**GETOONDE TEKST**
== == ==

ECLI:NL:TADRSGR:2024:215 Raad van Discipline 's-Gravenhage 24-333/DH/RO
ECLI: | ECLI:NL:TADRSGR:2024:215 |
---|---|
Datum uitspraak: | 02-12-2024 |
Datum publicatie: | 11-12-2024 |
Zaaknummer(s): | 24-333/DH/RO |
Onderwerp: | Tuchtprocesrecht, subonderwerp: Hoger beroep niet mogelijk |
Beslissingen: | Beslissing op verzet |
Inhoudsindicatie: | Ongegrond verzet. |
Beslissing van de Raad van Discipline in het ressort Den Haag van 2 december 2024
in de zaak 24-333/DH/RO
naar aanleiding van het verzet tegen de beslissing van de voorzitter van de raad
van discipline van 26 juni 2024 op de klacht van:
klager
over:
verweerster
1 VERLOOP VAN DE PROCEDURE
1.1 Op 14 februari 2024 heeft klager bij de deken van de Orde van Advocaten in
het arrondissement Rotterdam (hierna: de deken) een klacht ingediend over verweerster.
1.2 Op 7 mei 2024 heeft de raad het klachtdossier met kenmerk R 2024/47 – A 2024/039
van de deken ontvangen.
1.3 Bij beslissing van 26 juni 2024 heeft de plaatsvervangend voorzitter van
de raad (hierna ook: de voorzitter) de klacht kennelijk ongegrond verklaard.

== == ==

Op welke datum werd volgens de uitspraak de klacht over verweerster bij de deken ingediend? Het materiaal dat volgt staat los van de uitspraak.

[Opgeslagen gegevens]
== == ==

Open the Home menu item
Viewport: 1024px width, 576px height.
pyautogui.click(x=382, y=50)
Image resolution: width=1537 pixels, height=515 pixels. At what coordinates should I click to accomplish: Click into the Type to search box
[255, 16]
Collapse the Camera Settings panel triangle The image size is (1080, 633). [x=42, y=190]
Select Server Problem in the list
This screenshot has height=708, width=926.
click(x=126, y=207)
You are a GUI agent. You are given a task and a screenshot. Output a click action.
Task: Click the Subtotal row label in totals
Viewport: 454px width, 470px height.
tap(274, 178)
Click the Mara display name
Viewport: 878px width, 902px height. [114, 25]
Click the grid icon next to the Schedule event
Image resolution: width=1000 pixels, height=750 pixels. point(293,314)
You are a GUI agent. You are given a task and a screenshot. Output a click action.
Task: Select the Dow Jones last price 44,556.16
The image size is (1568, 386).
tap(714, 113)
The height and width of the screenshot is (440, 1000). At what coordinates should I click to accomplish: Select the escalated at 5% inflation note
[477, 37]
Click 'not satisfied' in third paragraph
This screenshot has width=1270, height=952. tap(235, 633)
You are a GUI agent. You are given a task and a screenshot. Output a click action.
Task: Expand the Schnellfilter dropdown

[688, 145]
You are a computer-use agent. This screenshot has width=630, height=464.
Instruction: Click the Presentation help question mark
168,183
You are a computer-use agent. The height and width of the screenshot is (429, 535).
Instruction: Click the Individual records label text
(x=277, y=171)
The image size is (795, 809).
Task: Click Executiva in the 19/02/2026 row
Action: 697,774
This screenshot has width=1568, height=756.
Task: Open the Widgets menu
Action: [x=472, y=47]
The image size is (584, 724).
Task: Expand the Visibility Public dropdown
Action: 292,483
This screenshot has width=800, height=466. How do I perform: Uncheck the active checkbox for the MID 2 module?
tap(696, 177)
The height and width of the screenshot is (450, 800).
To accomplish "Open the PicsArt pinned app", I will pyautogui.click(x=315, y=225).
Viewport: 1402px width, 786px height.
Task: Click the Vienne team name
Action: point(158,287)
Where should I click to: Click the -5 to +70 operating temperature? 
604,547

== == ==

**ANTWOORD HIERONDER**
Op 14 februari 2024.